So Peter Henderson was having his mead and con.... phase; for my master's thesis I generated the layout of a circuit, which we then implemented in the MEad and Conway way. It was really stressful; we were only thinking about the layout... and then we had denotational semantics and functional programming, and there was the answer! Also 1978 when Backus introduced an alternative form of combining forms; these were exactly what I needed. So I wrote papers where I advocated reasoning about regular circuits: Reed and Conway advocated... using the combining forms. We had to draw pictures by hand back then! This is one of those algebraic laws Backus talked about. On the left is a reduce of G; on the right is a reduce of F composed with G, and the algebraic law says if you can push the .... (etc etc) and the Fs will appear on the carry. This law helps you reason about things like pipelining. Strange as it may seem, we actually got users. Most of the work was done by .... and a design team of Plessey, making a motion detection array, used this to think about the flow of data in the circuit. Tihs was great because previously, the way to design the circuit was to draw it on large pieces of graph paper in a room.... you could see the joy in the faces having a simulator.

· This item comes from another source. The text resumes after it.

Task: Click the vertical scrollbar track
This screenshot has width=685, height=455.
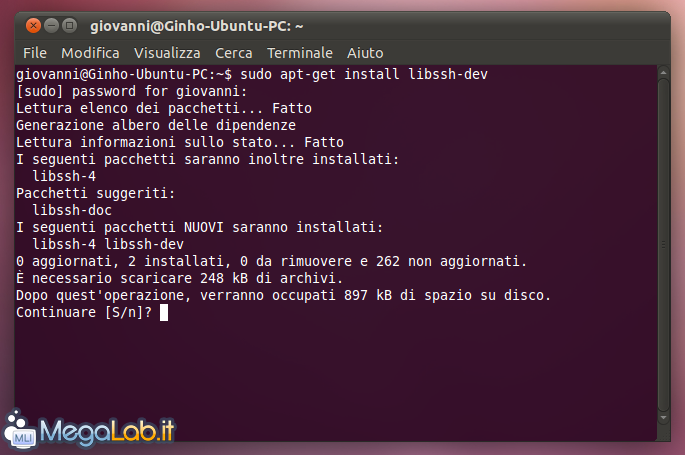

They wrote a very nice paper about their array: "Using MuFP the array processing element was described in just one line of code..." It goes on to talk about the importance of having a language to play with your circuit. I din't do this: it was done by G. Jones...

This was a success! But then bad things happened. Our partner Plessey was bought by GEC, and they closed down the design team, and every thing stopped. And if you thought we could convince GEC to use MuFP... no, that didn't happen.

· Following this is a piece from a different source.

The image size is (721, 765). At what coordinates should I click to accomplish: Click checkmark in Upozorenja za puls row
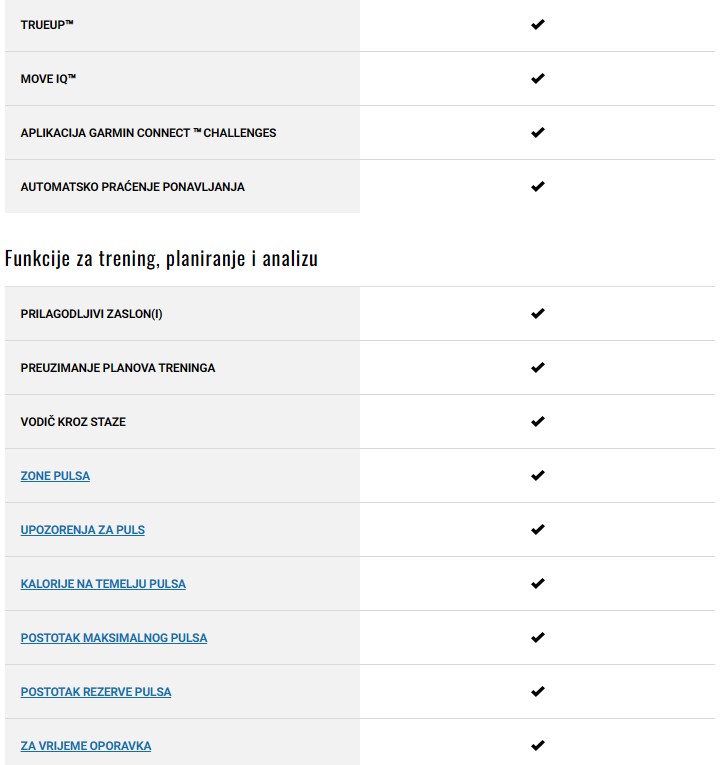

So let's talk about the reality today of hardware descriptions.

I took, a couple of years ago, a picture of the Wikipedia page for HDL for Swedish. I had to use the Swedish one, because English is different. It says, "There are two pages: Verilog, VHDL". This is correct. The reality is that hardware design at the low level is completly dominated by 25-year old and not very nice PLs. So maybe you'd say, "We can have coffee, we failed" but I don't want to say that; I want to say something different. So I want to say, despite this reality, I'm still interested in hardware description. Even if we can't persuade Intel to change how they do the lowest level of hardware design...and I don't think we can do it, I still think it's interesting to think about it!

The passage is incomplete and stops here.